[Goals]
1. Going by the dhansak recipe below, how many different spices can dhansak masala contain?
2. Please carry on the dhansak recipe from where it stops.

[Supplied passage]
——————

One of the key features of cooking dhansak is the slow preparation of the ingredients to make it and dhansak masala which has up to 15 different spices imbibed in it.. While cooking today we will use a few cheat codes so to speak to adjust it to be accessible and cook able by a greater mass. As always the cooking starts with collecting of ingredients and to cook a portion catering to about 6 people and a bit we need the following :

  • Toor dal (yellow pigeon pea) 2 cups
  • Moong dal (split mung beans) 1 cup
  • Masoor dal (split red lentils) 1 cup
  • Onions 2 small
  • Ginger-garlic paste 2 table spoon
  • Turmeric powder 2 tea spoons
  • Red chilli powder 2 tea spoons
  • Garam masala 2 tea spoons
  • Dry dhansak masala powders 2 tea spoons
  • Methi (Fenugreek ) seeds 2 tea spoons
  • Pumpkin 1 small slice
  • Capsicum 1 medium
  • Brinjal 2 small
  • Mutton 1 kg
  • Salt to taste
  • Juice of 1 lemon


Preparation of the dish starts previous night with the dal being washed and soaked in water overnight to let it expand. The meat is also best marinated with the ginger garlic paste and left overnight so that the meat is tender. The veggies are also properly chopped into small pieces before we start cooking. Now boil the mutton in a big pot adding a bit of oil. This may also be done is a pressure cooker where you steam for 3 whistles or just by covering the pot and heating over a low heat for about 20 minutes. Once steamed the mutton is set aside along with the stock for later use.

——————

[Recorded information]
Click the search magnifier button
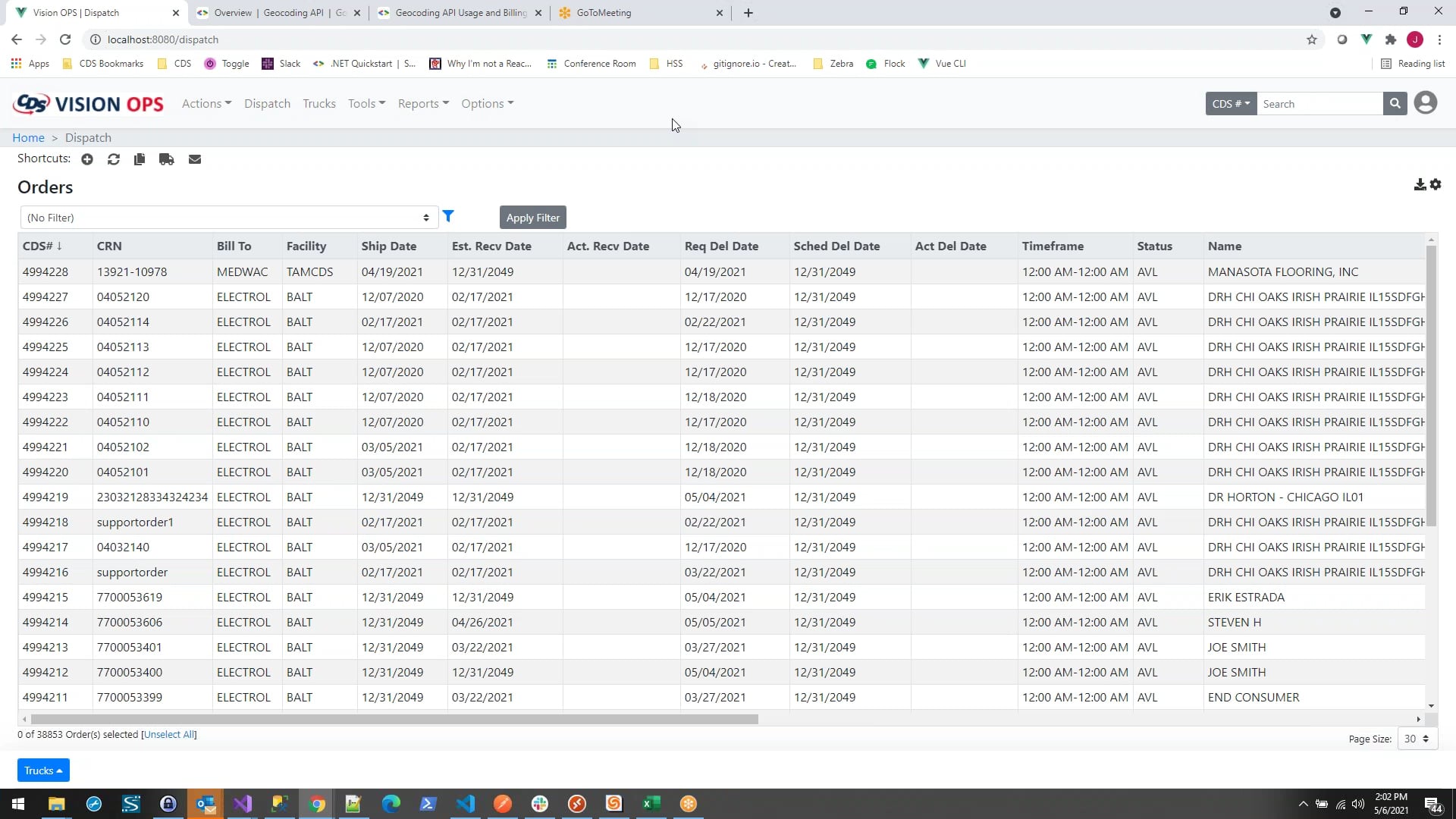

——————

[Outputs by task]
1. Up to 15 different spices.

2.
To begin cooking take a big pressure cooker heat oil and sauté onions in it till they become golden brown. Add ginger garlic paste of about 1 tea spoon and salt to taste while sautéing. Now add the dhansak masala powder along with the turmeric powder, red chilli powder, garam masala and the methi seeds to it and mix evenly. Once the masala is thoroughly mixed with the browning onions add the vegetables into the mix. Stir frying the vegetables till they become semi soft take care to mix the masala evenly.

Now add the various forms of dal into it and add about 4 cups of water to it. Now close the cooker and steam it for 3 whistles and then leave it to simmer for about 10 more minutes on a low flame. Now transfer this into a big pot and using a hand blender blend the dal till it becomes smooth. You can add chicken stock to make the broth reach a desired consistency from the very thick form it is in. Add the chicken to the broth now and let it cook on a low flame for about 10 more minutes. Your dhansak is almost ready. Once it comes to boil add the lemon juice to the broth, transfer to a serving boil and serve it with brown caramelized rice and a side of kachumbar salad.


Like all dishes I do suggest my mom’s best ingredient to this dish. Add a dash of love for the one’s you cook and a smile in happiness for them while you cook and see how their noses drag them to the kitchen. Bon appétit.